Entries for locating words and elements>
========

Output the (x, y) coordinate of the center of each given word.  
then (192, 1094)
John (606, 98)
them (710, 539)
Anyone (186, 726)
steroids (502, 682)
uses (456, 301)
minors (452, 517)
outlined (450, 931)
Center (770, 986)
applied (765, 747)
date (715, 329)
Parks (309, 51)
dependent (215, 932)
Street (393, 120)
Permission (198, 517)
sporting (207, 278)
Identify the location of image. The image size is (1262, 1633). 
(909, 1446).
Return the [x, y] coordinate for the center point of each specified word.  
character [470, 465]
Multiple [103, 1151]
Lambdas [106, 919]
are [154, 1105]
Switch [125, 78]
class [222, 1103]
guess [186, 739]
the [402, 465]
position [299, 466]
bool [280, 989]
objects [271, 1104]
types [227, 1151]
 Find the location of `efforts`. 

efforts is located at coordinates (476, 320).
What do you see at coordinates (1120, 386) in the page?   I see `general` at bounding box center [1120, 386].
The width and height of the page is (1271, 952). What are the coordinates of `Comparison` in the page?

========

Required work> Turn the rows from the line that contains "John (606, 98)" through the line that contains "types [227, 1151]" into a Markdown table, leaving out blank lines. Use the columns Number and Line, with a row number in the first and the line in the second.

Result for this task>
| Number | Line |
|---|---|
| 1 | John (606, 98) |
| 2 | them (710, 539) |
| 3 | Anyone (186, 726) |
| 4 | steroids (502, 682) |
| 5 | uses (456, 301) |
| 6 | minors (452, 517) |
| 7 | outlined (450, 931) |
| 8 | Center (770, 986) |
| 9 | applied (765, 747) |
| 10 | date (715, 329) |
| 11 | Parks (309, 51) |
| 12 | dependent (215, 932) |
| 13 | Street (393, 120) |
| 14 | Permission (198, 517) |
| 15 | sporting (207, 278) |
| 16 | Identify the location of image. The image size is (1262, 1633).  |
| 17 | (909, 1446). |
| 18 | Return the [x, y] coordinate for the center point of each specified word.   |
| 19 | character [470, 465] |
| 20 | Multiple [103, 1151] |
| 21 | Lambdas [106, 919] |
| 22 | are [154, 1105] |
| 23 | Switch [125, 78] |
| 24 | class [222, 1103] |
| 25 | guess [186, 739] |
| 26 | the [402, 465] |
| 27 | position [299, 466] |
| 28 | bool [280, 989] |
| 29 | objects [271, 1104] |
| 30 | types [227, 1151] |